▶ _DATA EXTRACT_
----------------

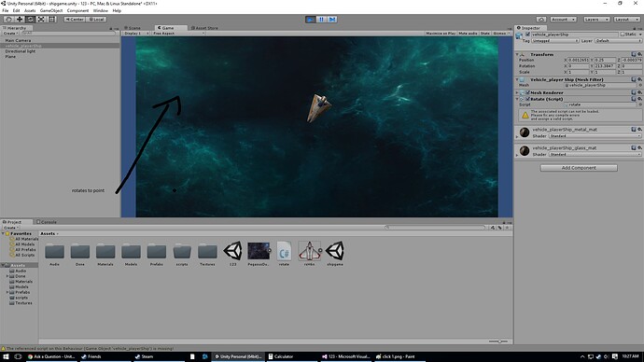The image size is (644, 362).
Task: Pause the game playback
Action: tap(321, 20)
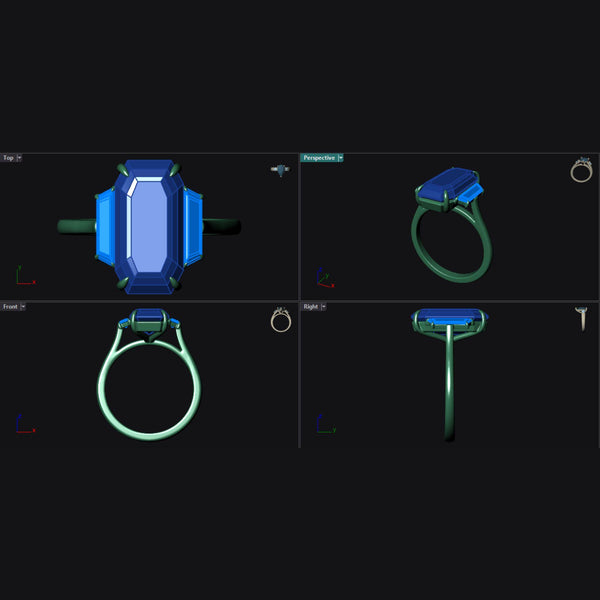Click the axis icon in Right viewport
This screenshot has height=600, width=600.
[x=324, y=424]
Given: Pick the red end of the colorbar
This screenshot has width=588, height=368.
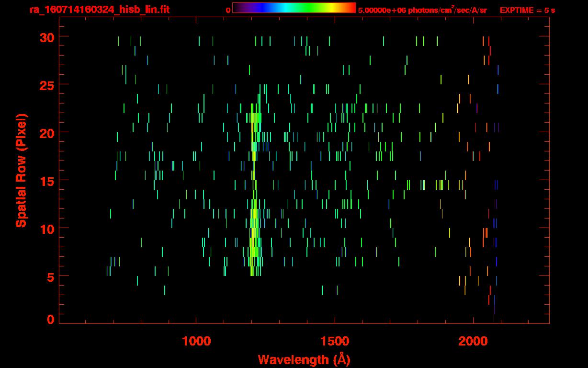Looking at the screenshot, I should 352,8.
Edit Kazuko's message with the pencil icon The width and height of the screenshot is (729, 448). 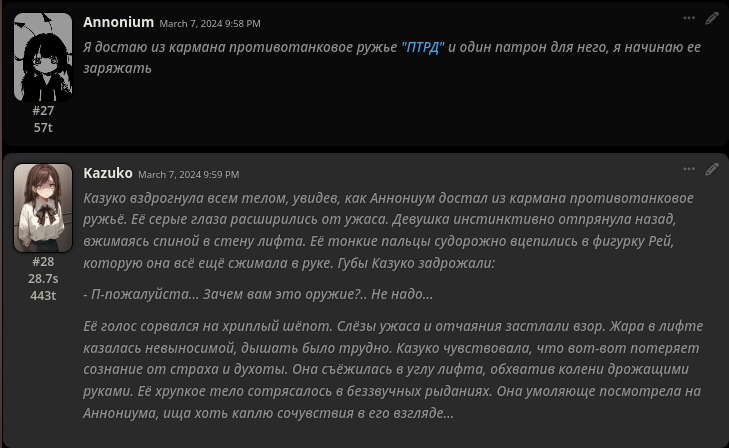(x=712, y=169)
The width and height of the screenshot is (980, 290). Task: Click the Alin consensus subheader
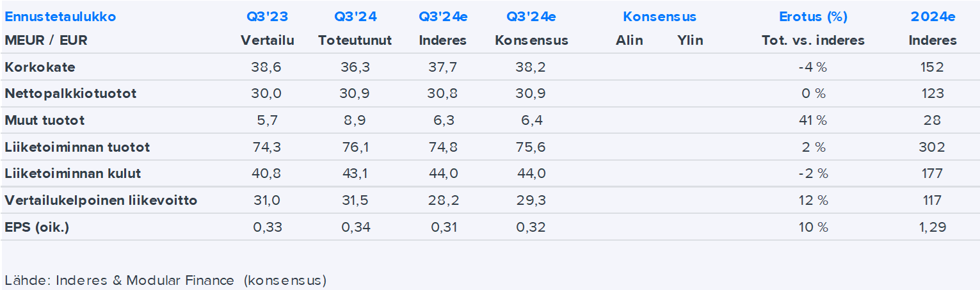tap(629, 40)
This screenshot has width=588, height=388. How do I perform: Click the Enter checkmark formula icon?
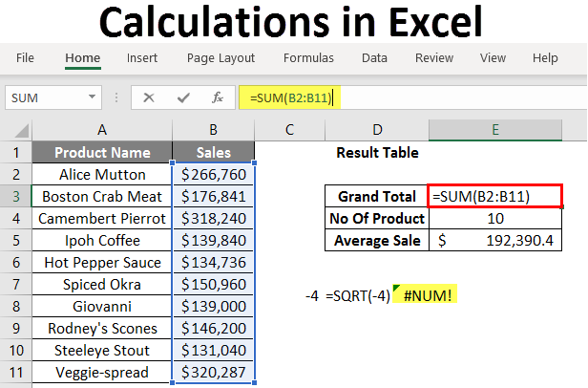pos(182,97)
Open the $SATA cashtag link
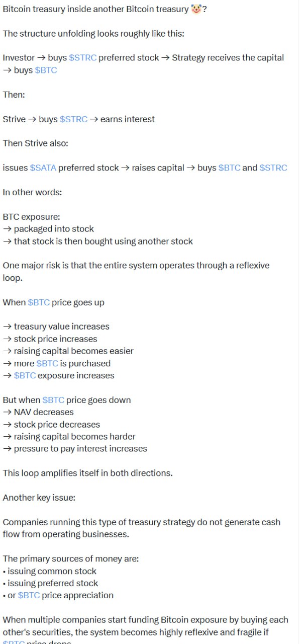304x644 pixels. coord(43,168)
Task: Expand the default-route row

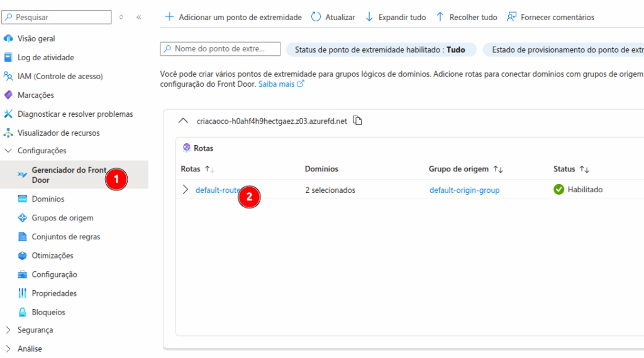Action: pyautogui.click(x=185, y=190)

----------------

▶ _YOUR GOAL_
Restate word for word the lines running from the one with "This screenshot has width=588, height=388." to the end of the entries; pictures are to be left out.

▶ _EXPECTED ANSWER_
This screenshot has width=588, height=388. How do I perform: Click the Enter checkmark formula icon?
pos(182,97)
Open the $SATA cashtag link
304x644 pixels. coord(43,168)
Task: Expand the default-route row

Action: pyautogui.click(x=185, y=190)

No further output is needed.